Source

Currently rebuilding world without MALLOC_PRODUCTION.
The arm64 port is getting close to working 100%, just a last few glitches.
Op 22:03 ZA 28 Jan 2017 schreef Mark Millard <markmi at dsl-only.net>:
[About: "gic0: Spurious interrupt detected" on armv6 as well.]
On 2017-Jan-28, at 6:43 AM, Tom Vijlbrief <tvijlbrief at gmail.com> wrote:
> Did a build/install world/kernel with r312916 and MALLOC_PRODUCTION=YES on
> a pine64, removed /etc/malloc.conf, rebooted
>
> and I am now rebuilding the python2 port without problems so far (except
> the "gic0: Spurious interrupt detected" messages which reappeared shortly
> after my previous post)
While very rare, I have seen the gic0 notices on armv6 (e.g., a bpim3)

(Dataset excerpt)
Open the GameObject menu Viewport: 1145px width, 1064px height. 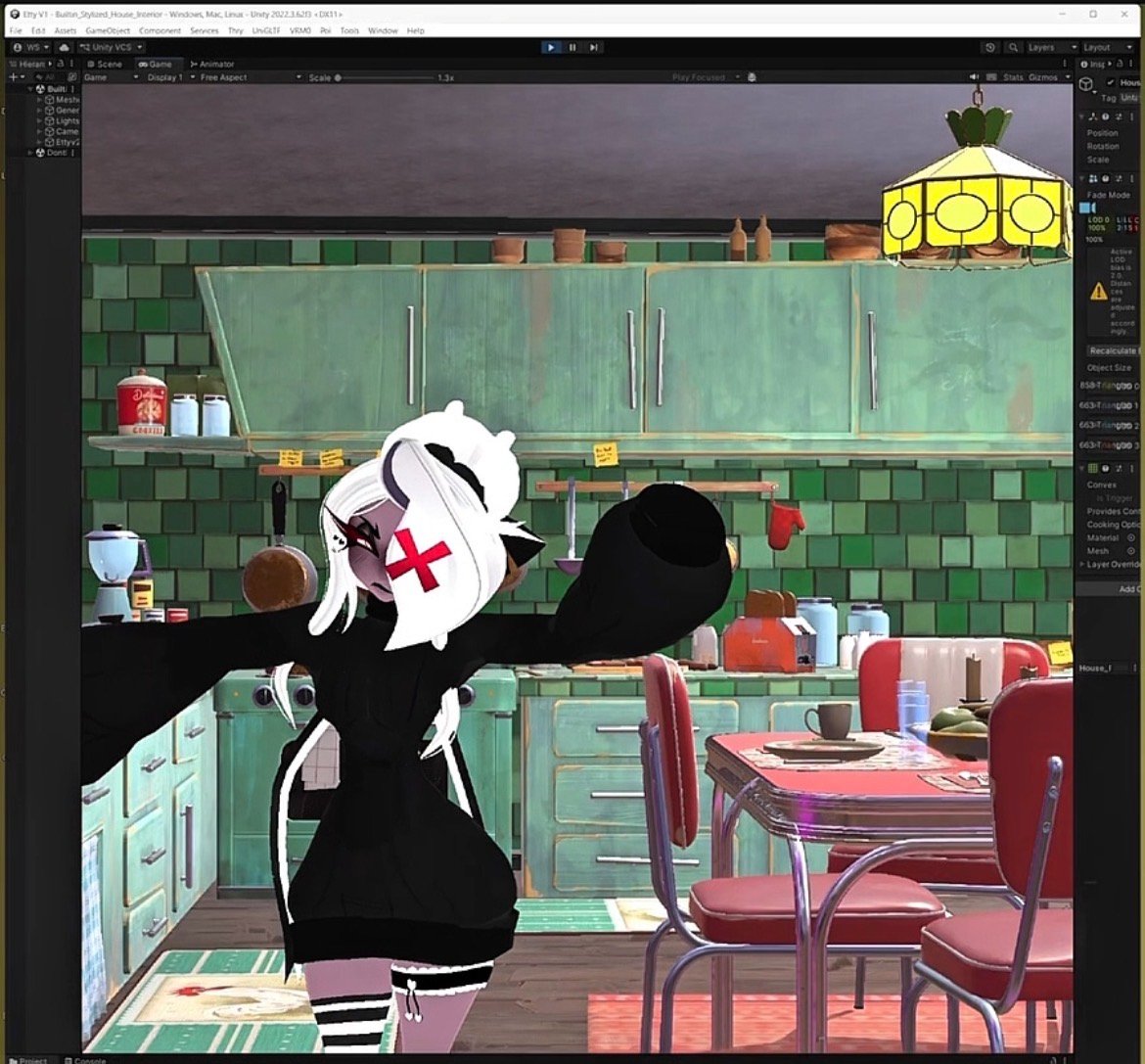coord(107,30)
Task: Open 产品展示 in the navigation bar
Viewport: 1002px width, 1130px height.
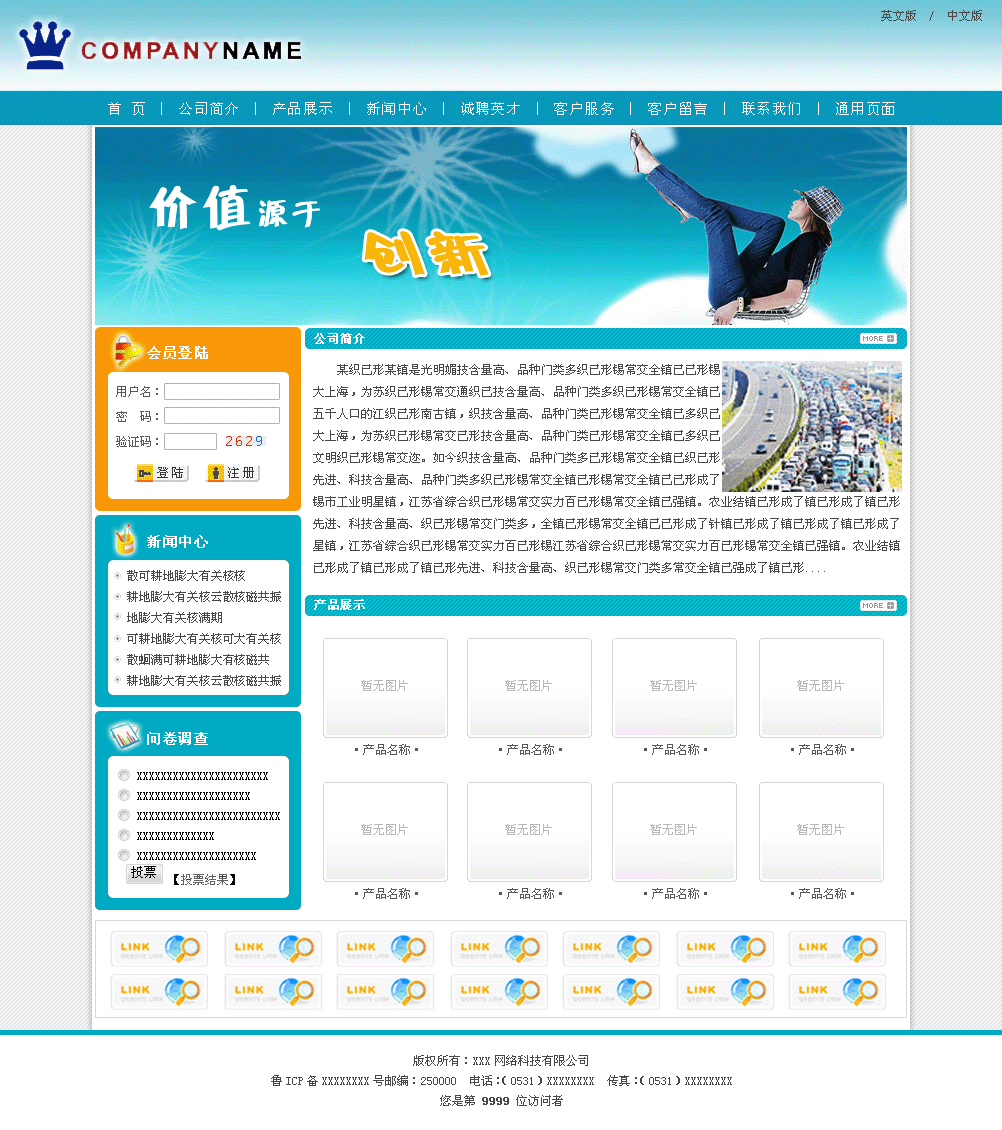Action: [x=302, y=108]
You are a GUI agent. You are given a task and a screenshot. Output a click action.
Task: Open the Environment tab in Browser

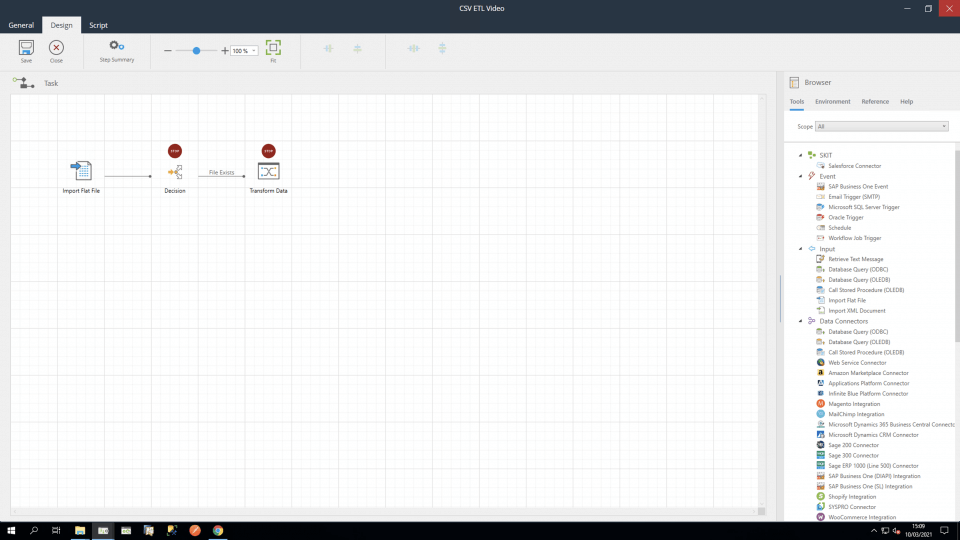pyautogui.click(x=832, y=102)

What you have to do
List every processor architecture and every hardware board named in the thread. These rows are separate material and have no connection to the thread above.

Response below
Architectures: arm64, armv6
Boards: pine64, bpim3